McMartin Case Closer to Mistrial : Hospitalized Juror Delays Proceedings; 1 Alternate Remains
The 29-month-long McMartin Pre-School molestation trial edged even closer to a mistrial Thursday as an ailing juror remained hospitalized with an undiagnosed illness.
Los Angeles Superior Court Judge William Pounders delayed proceedings until Sept. 11, when the juror will be replaced by the last remaining alternate if he is unable to rejoin the panel. The judge said little time will be lost by the delay, since the court was scheduled to be in session only three days next week and the attorneys can use the down time to work on their closing arguments.
Pounders said the juror’s physician is still awaiting the results of a battery of tests before commenting on the seriousness of his condition, which was initially thought to be a case of shingles.
Jury Has Dwindled
The marathon trial began in April, 1987, with the selection of 12 regular jurors and six alternates, and was expected to last at most one year. Now in its third year, the jury has dwindled over the months to the current 13.
One juror was dismissed for being inattentive. A second suffered back problems. A third was paralyzed by a stroke. A fourth ran into job problems. And a fifth had to undergo emergency surgery. The loss of a sixth juror, whose company folded, was averted when the judge arranged to have him put on the county payroll for the duration of the trial.
Pounders has ruminated lately about “the probability” of a mistrial, but stressed Thursday that the situation has not yet reached that stage, and that he sees no need to discuss various proposals to avert it so long as he has an intact, 12-member jury.
But he said if it becomes necessary, he “absolutely” would accept a stipulation by both sides to continue with fewer than 12 jurors, rather than declare a mistrial.

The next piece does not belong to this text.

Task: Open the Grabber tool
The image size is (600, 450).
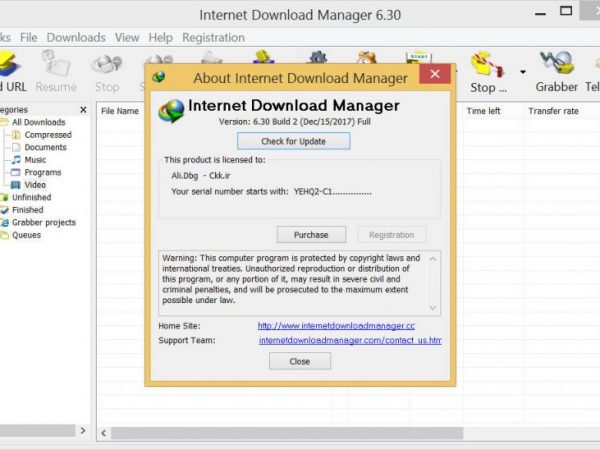Action: point(557,72)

Deputy Dist. Atty. Lael Rubin was optimistic, with the trial estimated to last about two more months. “There’s no reason to panic. We’re not at that point yet. We still believe we’ll have 12 jurors to decide this case.”
Likewise, defense attorney Danny Davis, who represents Ray Buckey, said: “We’re simply not there. It’s premature. I’m going to do what I can to preserve all 13 (jurors) we have.” He noted that he had originally proposed selecting eight alternates. Rubin told the judge that the prosecution will propose Sept. 11 that both sides stipulate a willingness to finish the trial with 11 jurors, should another have to be released between now and the time the case goes to the jury in December.
Loss Is Looming
The loss of yet another juror, which would reduce the panel to 11, is looming for reasons that have been have been discussed in chambers and sealed by the judge. Either side may ask that the man be released “for cause”--said to be unrelated to job or health problems or the length of the proceedings. However, without divulging why either side might want him off the panel, Pounders said he has ultimate control and would be disinclined to find sufficient cause to remove the juror.

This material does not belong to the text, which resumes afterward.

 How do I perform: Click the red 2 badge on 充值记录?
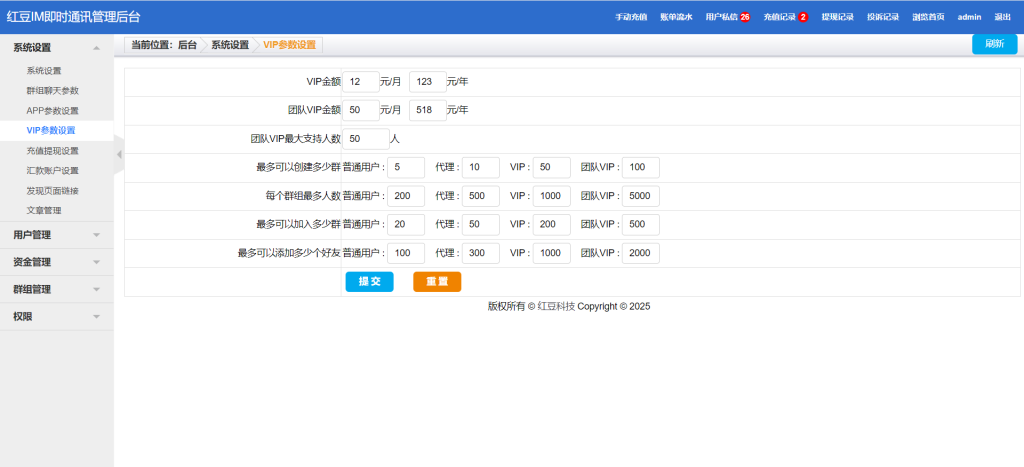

Defense attorney Dean Gits said he would “absolutely refuse to stipulate to less than 12,” explaining: “I selected a panel in anticipation that they would be serving collectively. . . . The more people we have the better chance we have of people airing their individual opinions and arriving at justice.”
Although 12-member juries in criminal cases are traditional, smaller juries sometimes hear cases in other states, including Florida, Massachussets and North Carolina. Under California case law, a mistrial is declared unless both sides agree to a reduced number.
‘Last Thing I Want’
Gits said his client, Peggy McMartin Buckey, just wants her six-year ordeal to end and has agreed to follow his advice--even if it means a mistrial and a resulting cloud of doubt hanging over her the rest of her life. “I think we’re winning, and the last thing I want is a mistrial,” Gits insisted Thursday, however.
Peggy Buckey and her son are charged with 65 counts of molestation and conspiracy involving 11 youngsters who attended their family-owned Manhattan Beach nursery school from 1978 through 1983.
Gits said--and the judge agreed--that it is theoretically possible to sever the case, continuing the trial of one defendant with a smaller jury and declaring a mistrial in the case of the other.
Asked whether the district attorney would refile the charges should a mistrial be declared, Rubin said her office would have to “evaluate” the situation--primarily the position of the alleged victims and their parents about giving up or enduring a second trial. The case has already cost county taxpayers more than $15 million over the last six years--the longest and costliest criminal proceeding in history.